Differential Regulation of Growth Plate Chondrocytes by 1α,25-(OH)2D3and 24R,25-(OH)2D3 Involves Cell-maturation-specific Membrane-receptor-activated Phospholipid Metabolism

Abstract

This review discusses the regulation of growth plate chondrocytes by vitamin D₃. Over the past ten years, our understanding of how two vitamin D metabolites, 1α,25-(OH)₂D₃ and 24R,25-(OH)₂D₃, exert their effects on endochondral ossification has undergone considerable advances through the use of cell biology and signal transduction methodologies. These studies have shown that each metabolite affects a primary target cell within the endochondral developmental lineage. 1α,25-(OH)₂D₃ affects primarily growth zone cells, and 24R,25-(OH)₂D₃ affects primarily resting zone cells. In addition, 24R,25-(OH)₂D₃ initiates a differentiation cascade that results in down-regulation of responsiveness to 24R,25-(OH)₂D₃ and up-regulation of responsiveness to 1α,25-(OH)₂D₃. 1α,25-(OH)₂D₃ regulates growth zone chondrocytes both through the nuclear vitamin D receptor, and through a membrane-associated receptor that mediates its effects via a protein kinase C (PKC) signal transduction pathway.
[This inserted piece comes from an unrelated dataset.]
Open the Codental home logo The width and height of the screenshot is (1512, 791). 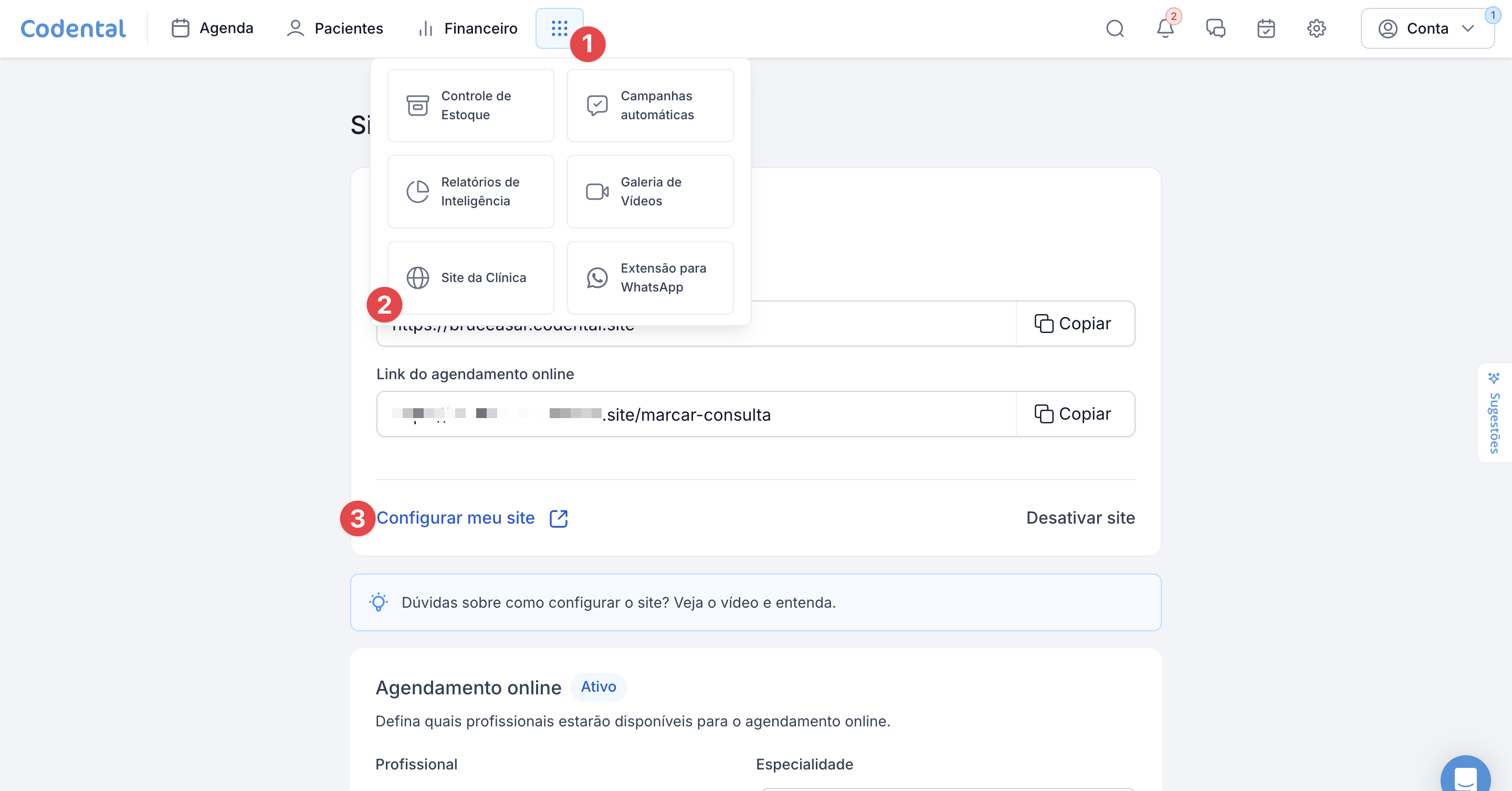73,28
PKCα is increased via a phosphatidylinositol-specific phospholipase C (PLC)-dependent mechanism, as well as through the stimulation of phospholipase A₂ (PLA₂) activity. Arachidonic acid and its downstream metabolite prostaglandin E₂ (PGE₂) also modulate cell response to 1α,25-(OH)₂D₃. In contrast, 24R,25-(OH)₂D₃ exerts its effects on resting zone cells through a separate, membrane-associated receptor that also involves PKC pathways. PKCα is increased via a phospholipase D (PLD)-mediated mechanism, as well as through inhibition of the PLA₂ pathway. The target-cell-specific effects of each metabolite are also seen in the regulation of matrix vesicles by vitamin D₃. However, the PKC isoform involved is PKCζ, and its activity is inhibited, providing a mechanism for differential autocrine regulation of the cell and events in the matrix by these two vitamin D₃ metabolites.